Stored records

*** Block opens ***

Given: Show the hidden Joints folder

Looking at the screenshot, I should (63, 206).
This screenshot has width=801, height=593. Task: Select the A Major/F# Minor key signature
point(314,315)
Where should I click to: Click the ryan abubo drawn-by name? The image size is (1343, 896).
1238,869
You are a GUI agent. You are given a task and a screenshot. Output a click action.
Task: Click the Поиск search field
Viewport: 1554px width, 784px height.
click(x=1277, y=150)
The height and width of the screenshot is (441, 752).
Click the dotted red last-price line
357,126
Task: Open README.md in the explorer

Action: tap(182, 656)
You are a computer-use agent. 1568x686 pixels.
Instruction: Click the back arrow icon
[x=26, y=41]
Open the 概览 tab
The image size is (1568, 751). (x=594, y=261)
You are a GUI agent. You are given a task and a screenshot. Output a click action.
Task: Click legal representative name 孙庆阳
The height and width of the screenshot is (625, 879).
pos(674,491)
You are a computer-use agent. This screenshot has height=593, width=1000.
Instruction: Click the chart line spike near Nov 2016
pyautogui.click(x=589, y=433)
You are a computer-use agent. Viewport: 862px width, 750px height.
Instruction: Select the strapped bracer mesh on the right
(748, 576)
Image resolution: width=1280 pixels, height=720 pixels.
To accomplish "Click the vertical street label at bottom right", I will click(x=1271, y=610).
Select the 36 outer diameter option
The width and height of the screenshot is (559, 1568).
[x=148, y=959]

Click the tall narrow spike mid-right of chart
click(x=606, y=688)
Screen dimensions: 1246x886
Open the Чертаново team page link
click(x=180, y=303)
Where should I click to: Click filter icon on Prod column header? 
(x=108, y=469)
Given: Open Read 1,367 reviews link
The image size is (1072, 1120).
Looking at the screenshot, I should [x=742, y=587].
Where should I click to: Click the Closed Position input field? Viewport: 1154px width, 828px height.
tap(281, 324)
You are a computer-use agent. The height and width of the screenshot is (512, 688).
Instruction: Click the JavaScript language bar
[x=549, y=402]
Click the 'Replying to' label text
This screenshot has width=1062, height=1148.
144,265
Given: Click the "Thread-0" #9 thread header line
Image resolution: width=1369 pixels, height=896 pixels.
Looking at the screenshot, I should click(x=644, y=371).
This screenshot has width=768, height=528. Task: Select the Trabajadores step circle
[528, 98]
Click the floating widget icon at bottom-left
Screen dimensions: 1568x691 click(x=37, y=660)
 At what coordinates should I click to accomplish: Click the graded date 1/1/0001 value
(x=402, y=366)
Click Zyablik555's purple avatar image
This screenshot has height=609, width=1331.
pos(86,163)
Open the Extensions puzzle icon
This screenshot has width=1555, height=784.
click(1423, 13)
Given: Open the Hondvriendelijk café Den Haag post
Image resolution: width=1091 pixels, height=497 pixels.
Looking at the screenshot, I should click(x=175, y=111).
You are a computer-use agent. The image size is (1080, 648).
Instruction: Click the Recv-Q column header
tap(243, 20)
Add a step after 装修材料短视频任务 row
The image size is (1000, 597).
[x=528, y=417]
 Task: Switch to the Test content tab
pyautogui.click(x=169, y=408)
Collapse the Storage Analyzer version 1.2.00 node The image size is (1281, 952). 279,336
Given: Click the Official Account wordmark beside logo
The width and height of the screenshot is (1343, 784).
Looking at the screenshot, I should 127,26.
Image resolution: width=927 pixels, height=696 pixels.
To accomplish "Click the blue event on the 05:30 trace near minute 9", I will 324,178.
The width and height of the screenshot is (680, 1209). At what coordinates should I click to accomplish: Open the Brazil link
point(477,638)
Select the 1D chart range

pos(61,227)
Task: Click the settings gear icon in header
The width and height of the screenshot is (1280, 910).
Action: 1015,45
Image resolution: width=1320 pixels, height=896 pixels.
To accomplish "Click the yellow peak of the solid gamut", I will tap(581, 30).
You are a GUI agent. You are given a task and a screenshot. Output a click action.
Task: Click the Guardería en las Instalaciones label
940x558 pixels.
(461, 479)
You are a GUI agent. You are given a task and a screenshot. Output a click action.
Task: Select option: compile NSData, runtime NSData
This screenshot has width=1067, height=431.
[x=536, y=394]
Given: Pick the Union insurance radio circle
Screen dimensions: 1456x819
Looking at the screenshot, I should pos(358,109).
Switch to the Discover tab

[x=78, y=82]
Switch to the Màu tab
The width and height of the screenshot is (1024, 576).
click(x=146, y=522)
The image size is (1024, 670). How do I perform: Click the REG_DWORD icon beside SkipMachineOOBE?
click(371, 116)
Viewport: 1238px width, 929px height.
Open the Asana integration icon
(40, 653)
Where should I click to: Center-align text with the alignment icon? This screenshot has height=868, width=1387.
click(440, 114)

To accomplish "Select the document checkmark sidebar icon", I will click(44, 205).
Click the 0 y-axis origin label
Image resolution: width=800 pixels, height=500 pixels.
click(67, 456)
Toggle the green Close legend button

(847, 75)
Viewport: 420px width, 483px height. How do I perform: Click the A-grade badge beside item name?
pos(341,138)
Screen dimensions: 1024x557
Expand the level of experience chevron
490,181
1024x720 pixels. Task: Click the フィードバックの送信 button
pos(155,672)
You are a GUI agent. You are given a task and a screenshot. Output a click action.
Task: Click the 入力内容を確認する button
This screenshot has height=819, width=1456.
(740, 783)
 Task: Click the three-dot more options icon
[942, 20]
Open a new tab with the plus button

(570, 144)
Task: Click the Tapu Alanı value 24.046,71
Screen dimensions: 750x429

*** Block closes ***

## Aim of the exercise
Return only the number of lines above that include "computer".

## Response below
5